*What to produce*
An exact copy of the data is needed, one that excludes all pictures.

(Source records)
━━━
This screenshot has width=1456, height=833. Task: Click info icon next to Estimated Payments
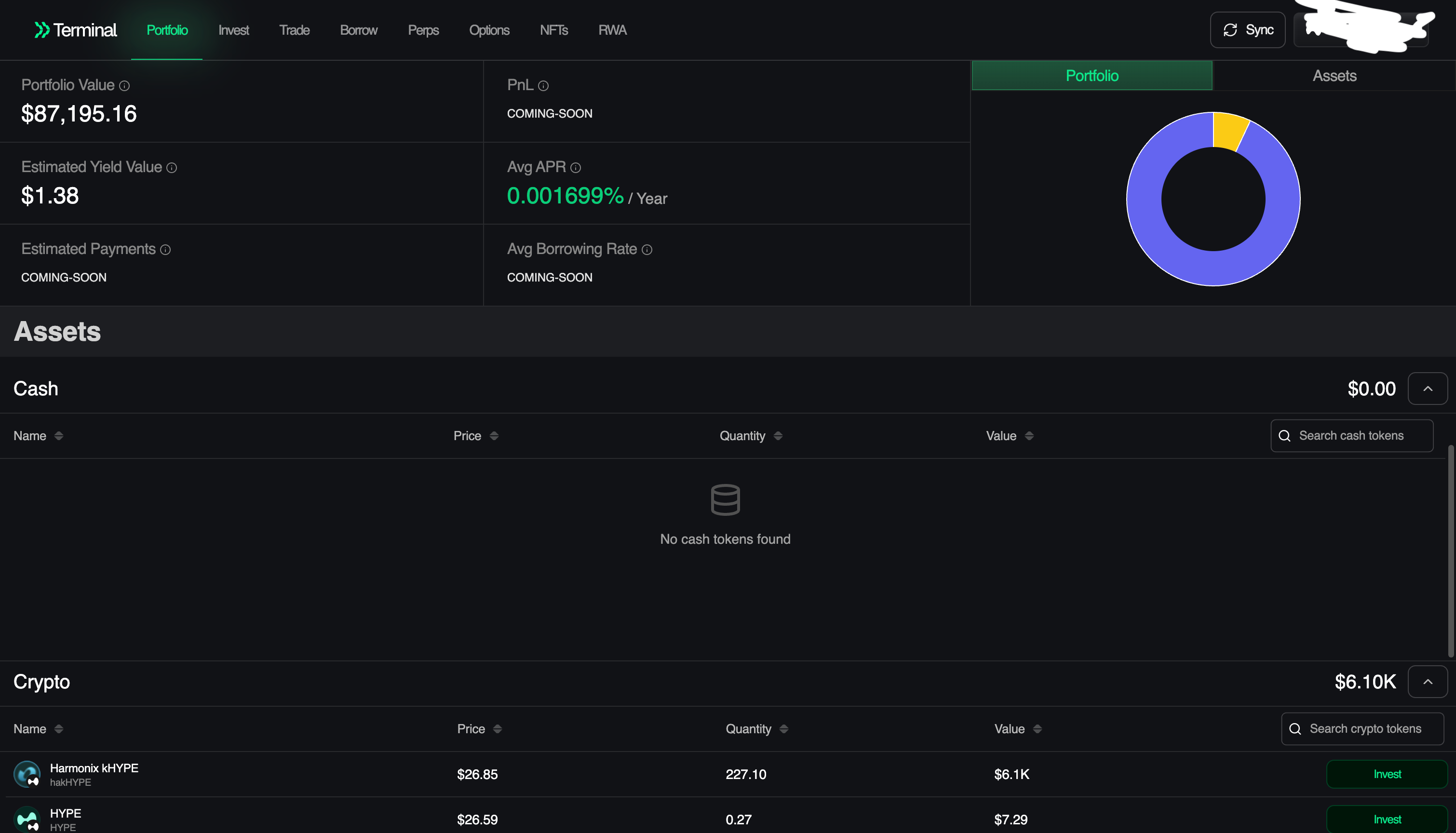(x=165, y=250)
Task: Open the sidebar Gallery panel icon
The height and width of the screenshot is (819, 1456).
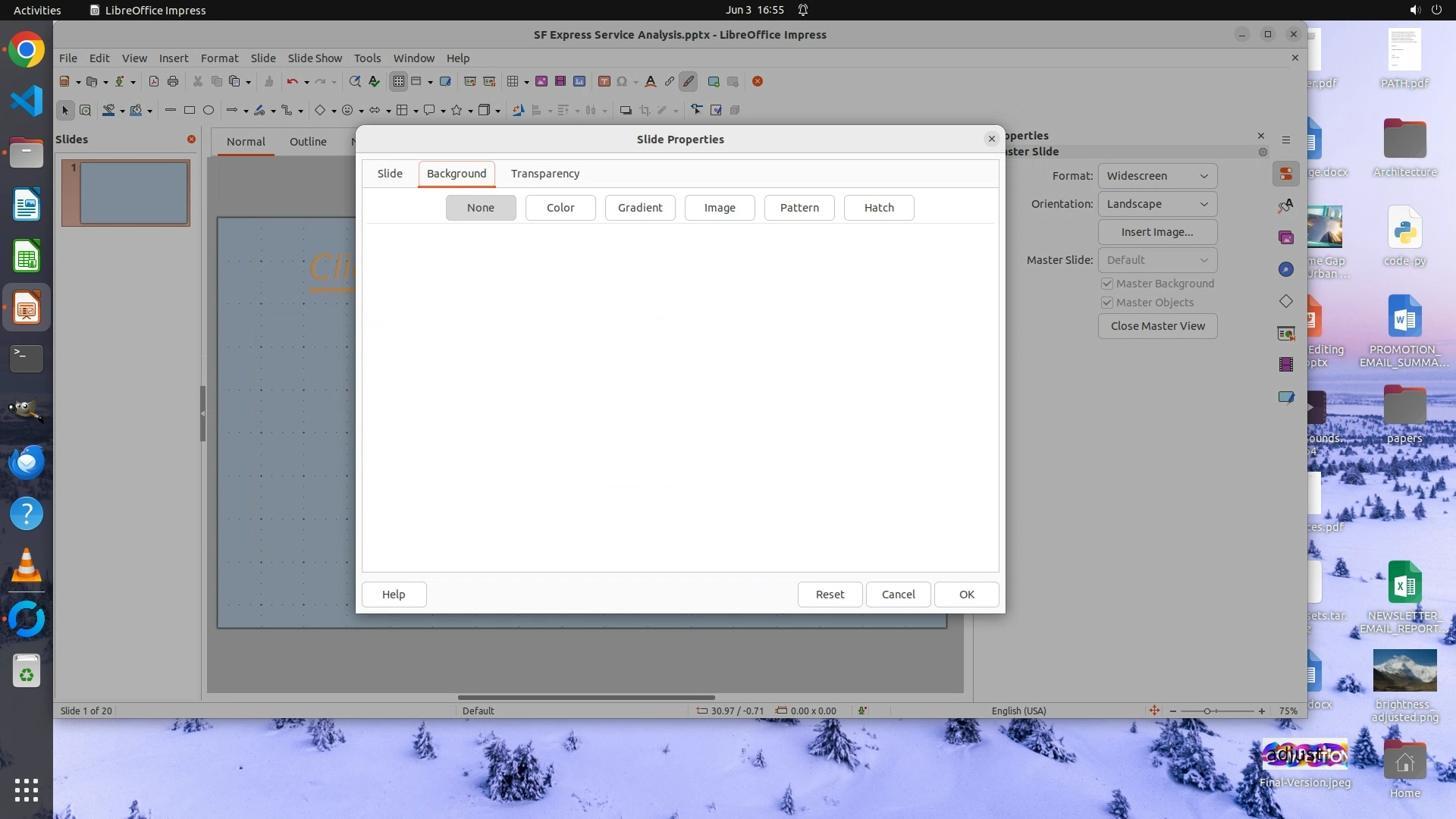Action: point(1286,238)
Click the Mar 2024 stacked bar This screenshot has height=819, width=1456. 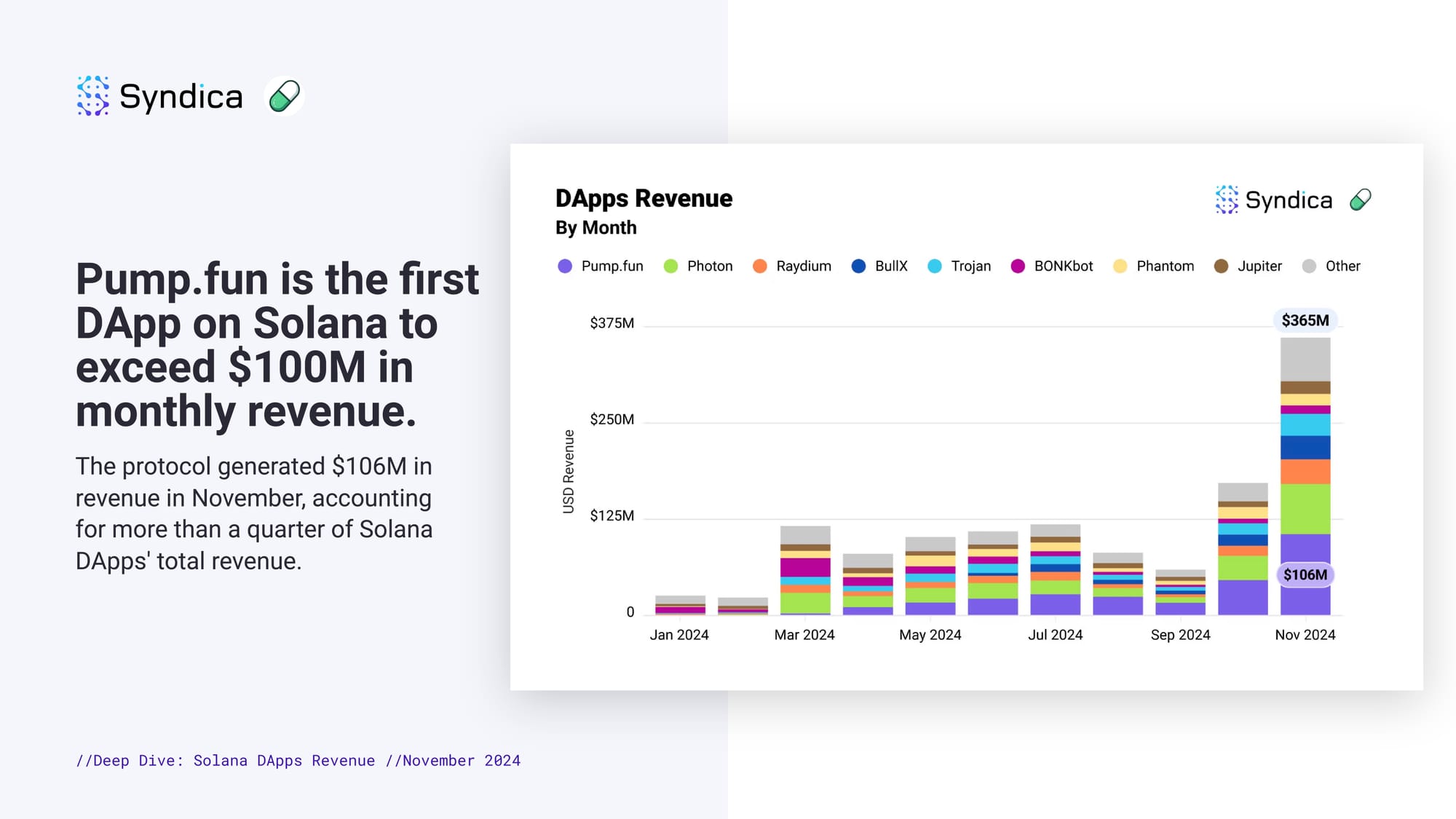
━━━
*Final answer*
This screenshot has width=1456, height=833. Task: Click info icon next to Estimated Payments
(x=165, y=250)
Task: Open the sidebar Gallery panel icon
The height and width of the screenshot is (819, 1456).
Action: point(1286,238)
Click the Mar 2024 stacked bar This screenshot has height=819, width=1456. 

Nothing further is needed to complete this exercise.